From today, 14 March 2022, online retailers operating in the EU and UK must offer Strong Customer Authentication (SCA) at checkout.

It is now mandatory for all online shopping purchases to be protected by additional security measures. This will ensure a shopper is who they say they are and, hopefully, reduce fraud.

Any retailer who does not operate SCA technologies at checkout may have payments declined.

So how does it affect you and what should you expect? We explain all here.

What is Strong Customer Authentication?

Thanks to an EU directive that's also employed by the UK post-Brexit, online retailers who want to sell products in the European Economic Area, Great Britain and Northern Ireland must employ SCA. It is effectively a two-factor authentication system employed at checkout to add an extra layer of protection for purchases.

It requires banks to make additional checks on shopper identity and needs the retailers to support new authentication systems.

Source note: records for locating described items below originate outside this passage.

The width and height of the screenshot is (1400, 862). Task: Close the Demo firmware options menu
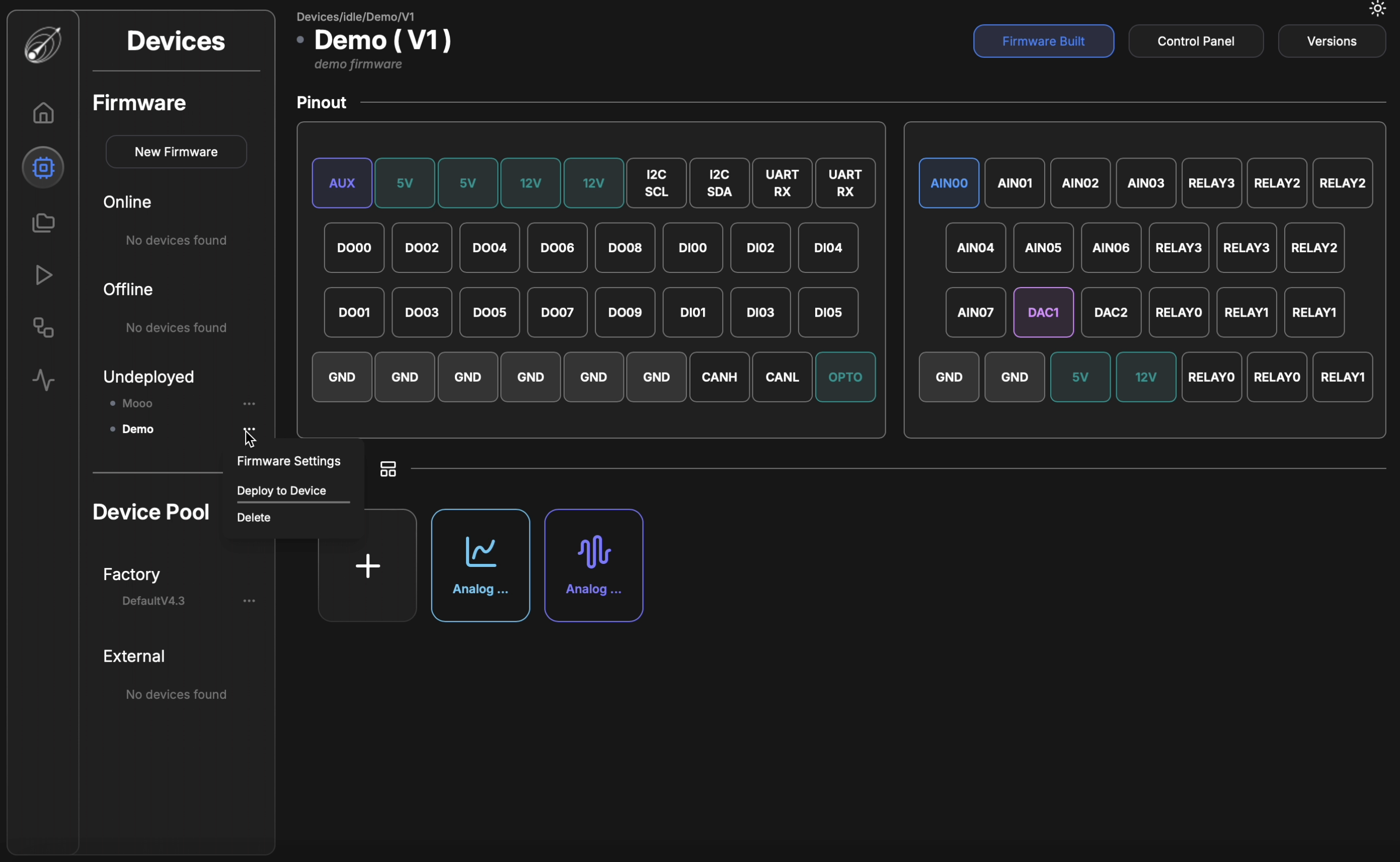(x=249, y=428)
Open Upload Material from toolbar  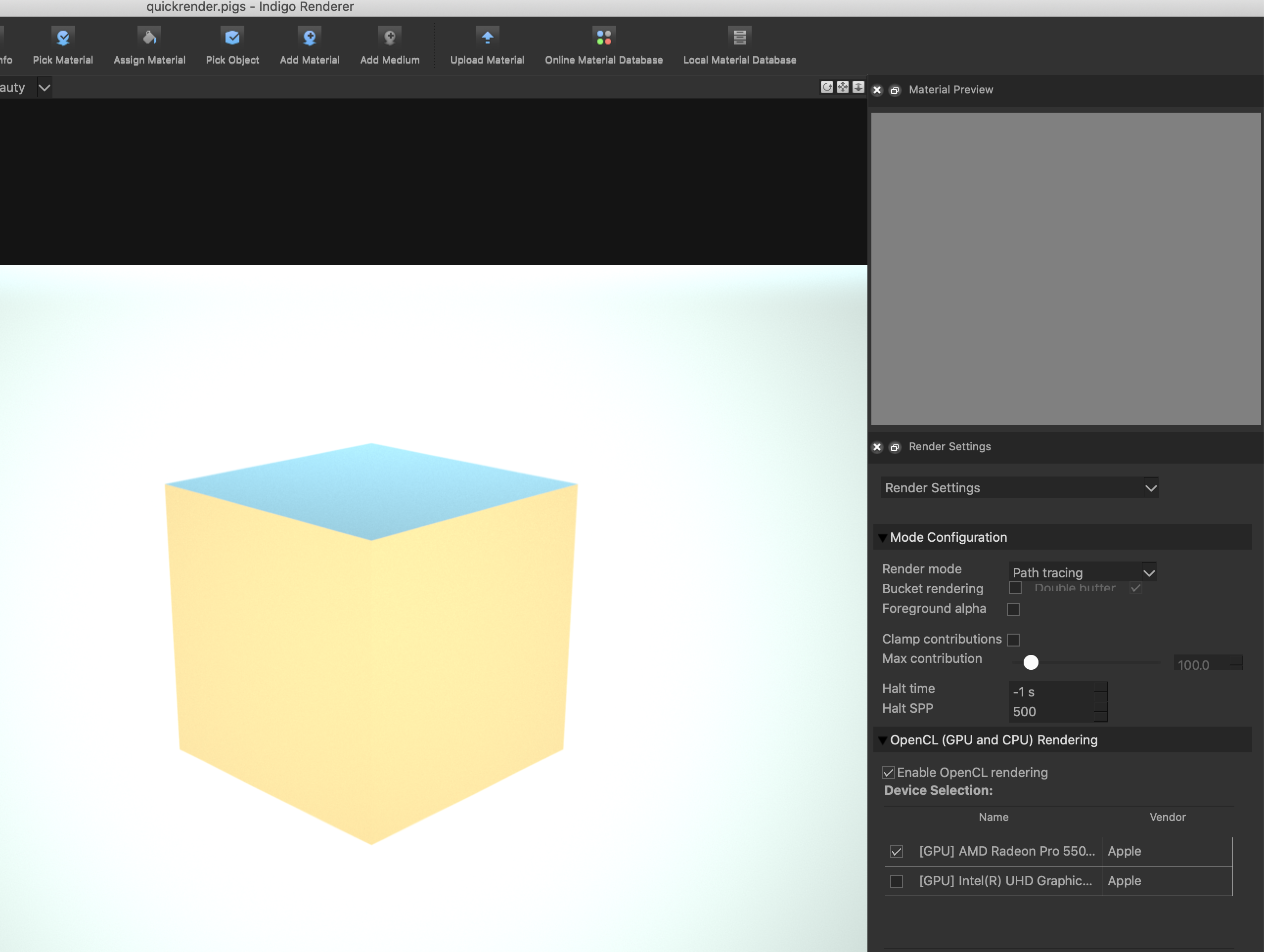coord(487,38)
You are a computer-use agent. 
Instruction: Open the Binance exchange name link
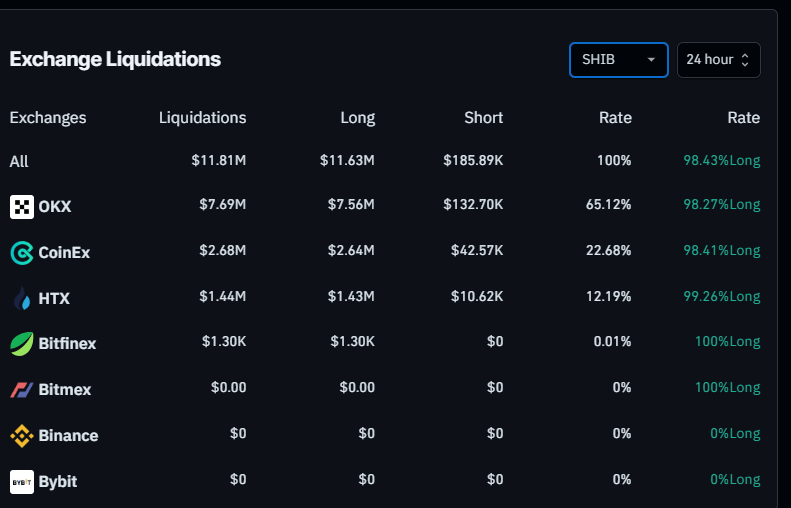pyautogui.click(x=68, y=435)
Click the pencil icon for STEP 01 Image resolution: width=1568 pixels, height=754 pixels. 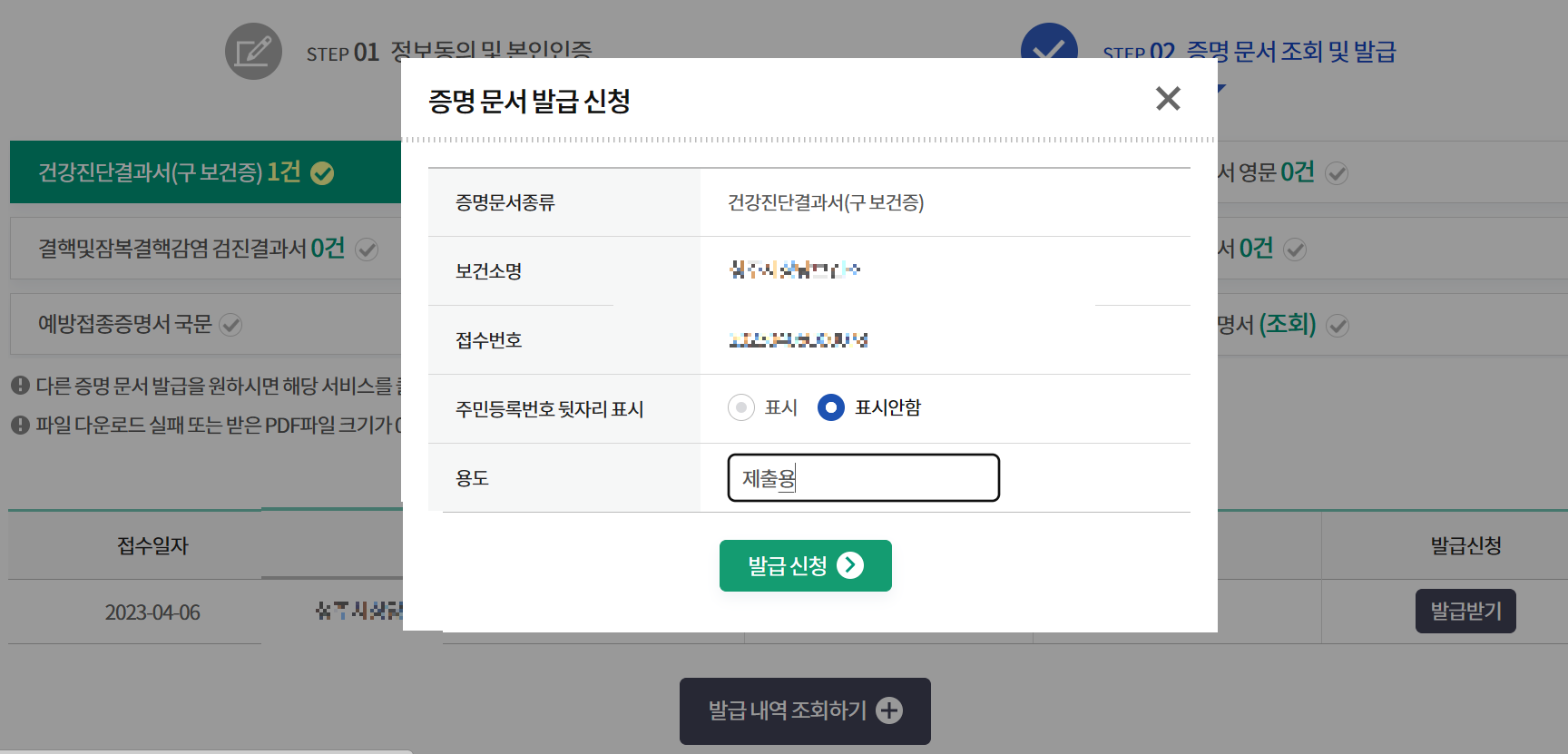253,52
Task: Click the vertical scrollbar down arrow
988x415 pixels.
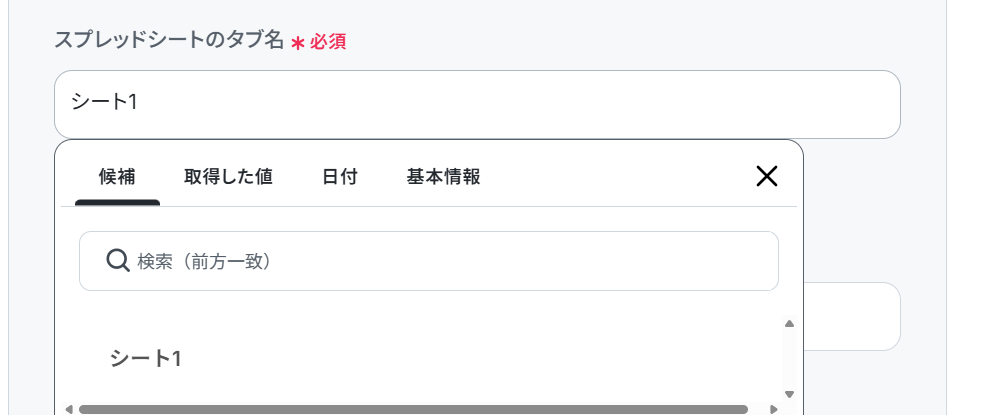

Rather than just a password, which has been the stock method of authentication for online shopping for many years, banks will require two forms of identification at checkout. This could be the original password, a device only the shopper has access to (such as a mobile phone), and/or a biometric identifier (fingerprint, for example).

Many online retailers have offered SCA over the last year or so - you may have ecountered it on website or in a mobile app. However, it is now a mandatory requirement.

When did Strong Customer Authentication come into effect?

Originally, SCA was to become mandatory by 14 September 2021 but the FCA granted the industry an extension on the deadline to 14 March 2022.

Retailers who do not support Strong Customer Authentication may find banks declining payments, which means your purchase via that retailer can also be declined.

Does SCA apply to contactless payments?

SCA does apply to contactless payments too, which is why customers may sometimes be requested to enter a PIN after tapping their contactless card. Contactless payments made by a phone will generally also use a PIN or biometric system to unlock the handset first, thereby complying with the new guidelines.